### EXCERTO
────────

Capítulo primeiro: rendição e recuo

Há uma história que vale a pena contar: durante a guerra de libertação americana, depois de uma séria de derrotas, o general George Washington percebeu uma coisa crucial: que ao consultar os seus desejos em vez da sua razão, poderia ser apressado pela impaciência a alcançar algo glorioso através de dificuldades insuperáveis. Converteu-se por isso à arte da rendição e do recuo e fez do exército continental uma poderosa força de resistência.

Mais tarde, após a vitória sobre os ingleses, e face à questão de saber como havia o país de ser governado, Washington – tendo podido tornar-se rei ou tirano das colónias, aclamado e adulado -, resistiu a impor a sua visão de uma união federal forte e livre e entregou ao Congresso o poder que lhe fora confiado, suscitando até a admiração do seu arquirrival, o rei inglês Jorge III. Os tempos deram lugar aos tempos e Washington viveu para ver a vitória da república e ser o primeiro Presidente dos Estados Unidos, que o coroaram “pai da Nação”.

────────

### MATERIAL RECOLHIDO
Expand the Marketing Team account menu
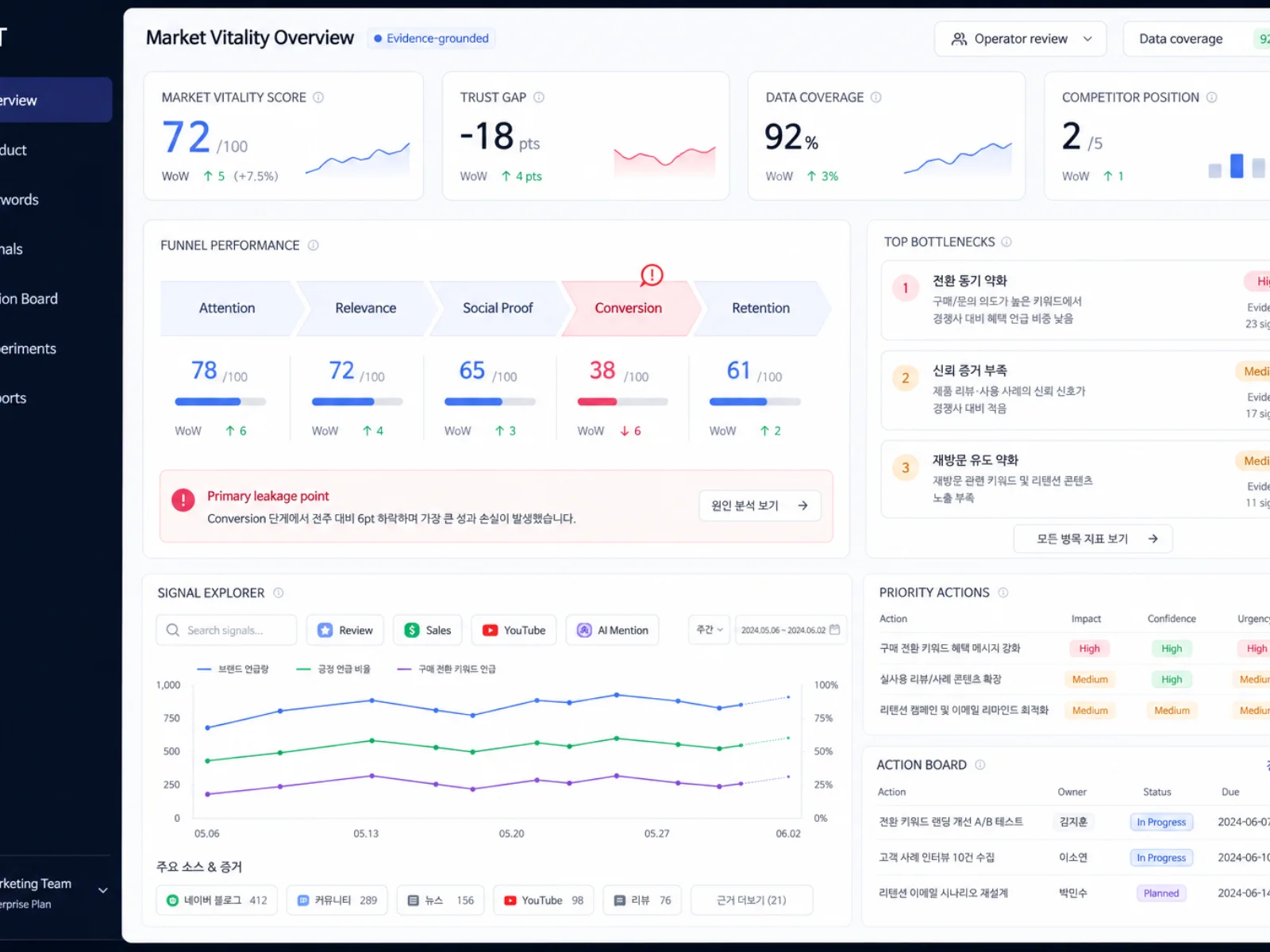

────────

### O QUE FAZER
1. Responde a estas perguntas sobre o excerto acerca de Washington:
(a) Em que guerra se passa a história contada?
(b) A quem entregou Washington o poder que lhe fora confiado?
(c) Como é que os Estados Unidos coroaram Washington?
2. Muda no excerto sobre Washington tudo desde "Há uma história" até "força de resistência.", pondo "comandante" no lugar de "general", e escreve esse trecho de novo.
3. Diz se cada frase está de acordo com o excerto sobre Washington, com sim ou não, e cita as palavras que o mostram:
(a) Washington impôs ao país a sua visão de uma união federal.
(b) O rei inglês Jorge III chegou a admirar Washington.
(c) Washington foi o primeiro Presidente dos Estados Unidos.

### RESPOSTAS POR TAREFA
1.
(a) Na guerra de libertação americana.
(b) Ao Congresso.
(c) Coroaram-no "pai da Nação".

2.
Há uma história que vale a pena contar: durante a guerra de libertação americana, depois de uma séria de derrotas, o comandante George Washington percebeu uma coisa crucial: que ao consultar os seus desejos em vez da sua razão, poderia ser apressado pela impaciência a alcançar algo glorioso através de dificuldades insuperáveis. Converteu-se por isso à arte da rendição e do recuo e fez do exército continental uma poderosa força de resistência.

3.
(a) Não: "resistiu a impor a sua visão de uma união federal forte e livre".
(b) Sim: "suscitando até a admiração do seu arquirrival, o rei inglês Jorge III".
(c) Sim: "ser o primeiro Presidente dos Estados Unidos".